The power of tensors comes in the form of their operations. Tensors can be added, multiplied, and manipulated in various ways. In the next section, we will see how to create tensors using PyTorch.

## Creating tensors
To create a tensor in PyTorch, we can use the class `torch.Tensor`

> 📚 **Documentation**: [torch.Tensor](https://pytorch.org/docs/stable/tensors.html)

We are going to create a scalar tensor using a random integer value.

In [2]:
# Create a random integer
rand_int = random.randint(0, 100)

# Create a tensor from the random integer
scalar = torch.tensor(rand_int)

print(f'Scalar value: {scalar}')

scalar, scalar.shape, scalar.ndim, scalar.dtype

Scalar value: 61


(tensor(61), torch.Size([]), 0, torch.int64)

In [3]:
# Float scalar
rand_float = random.uniform(0, 100)
scalar = torch.tensor(rand_float)
print(scalar)
scalar.shape, scalar.ndim, scalar.dtype

tensor(32.6290)


(torch.Size([]), 0, torch.float32)

When we create a tensor, we are creating a python object that represents the multidimensional array.

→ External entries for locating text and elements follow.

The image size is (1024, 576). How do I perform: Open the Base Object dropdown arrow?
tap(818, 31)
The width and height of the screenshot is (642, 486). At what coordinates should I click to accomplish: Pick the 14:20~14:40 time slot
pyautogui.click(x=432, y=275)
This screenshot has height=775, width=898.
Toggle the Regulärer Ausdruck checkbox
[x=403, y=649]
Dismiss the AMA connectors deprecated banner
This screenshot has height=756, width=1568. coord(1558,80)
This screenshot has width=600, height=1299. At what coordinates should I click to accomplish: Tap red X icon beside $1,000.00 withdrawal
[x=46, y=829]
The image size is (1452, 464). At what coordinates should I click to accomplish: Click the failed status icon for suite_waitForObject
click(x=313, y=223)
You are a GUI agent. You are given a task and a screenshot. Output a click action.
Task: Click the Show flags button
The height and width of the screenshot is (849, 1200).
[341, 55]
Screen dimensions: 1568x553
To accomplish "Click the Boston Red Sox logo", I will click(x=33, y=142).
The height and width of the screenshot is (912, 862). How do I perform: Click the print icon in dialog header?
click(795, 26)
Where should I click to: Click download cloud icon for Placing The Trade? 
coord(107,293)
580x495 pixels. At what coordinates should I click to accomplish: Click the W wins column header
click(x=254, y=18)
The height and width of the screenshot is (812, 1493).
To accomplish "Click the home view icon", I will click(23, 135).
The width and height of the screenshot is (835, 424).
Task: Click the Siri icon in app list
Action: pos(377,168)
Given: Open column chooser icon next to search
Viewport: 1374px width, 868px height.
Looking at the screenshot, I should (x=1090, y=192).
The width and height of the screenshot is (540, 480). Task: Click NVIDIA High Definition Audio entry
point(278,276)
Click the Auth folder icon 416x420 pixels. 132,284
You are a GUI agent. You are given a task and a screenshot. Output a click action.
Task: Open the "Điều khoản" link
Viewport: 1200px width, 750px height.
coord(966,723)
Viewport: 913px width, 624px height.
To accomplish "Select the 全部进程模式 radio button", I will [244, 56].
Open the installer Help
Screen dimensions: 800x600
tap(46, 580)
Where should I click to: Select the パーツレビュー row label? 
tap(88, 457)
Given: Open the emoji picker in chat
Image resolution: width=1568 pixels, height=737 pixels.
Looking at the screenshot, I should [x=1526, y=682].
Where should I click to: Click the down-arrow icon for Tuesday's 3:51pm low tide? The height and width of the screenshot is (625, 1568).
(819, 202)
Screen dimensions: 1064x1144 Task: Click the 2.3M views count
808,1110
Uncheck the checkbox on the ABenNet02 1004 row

As any other python object, the tensor has attributes and methods that we can use to manipulate it.

In the above example, we created a scalar tensor with a single element. Looking at its attributes, we can see that the tensor has a shape of `torch.Size([])`, which means that it has no dimensions. We can also see that the tensor has a data type of `torch.int64`, which means that it is an integer tensor.

> **Note**: The data type of a tensor is determined by the data type of the elements that it contains. It is important to be aware of the data type of a tensor, as it can affect the results of operations that are performed on it. Good practice is to always specify the data type of a tensor when creating it.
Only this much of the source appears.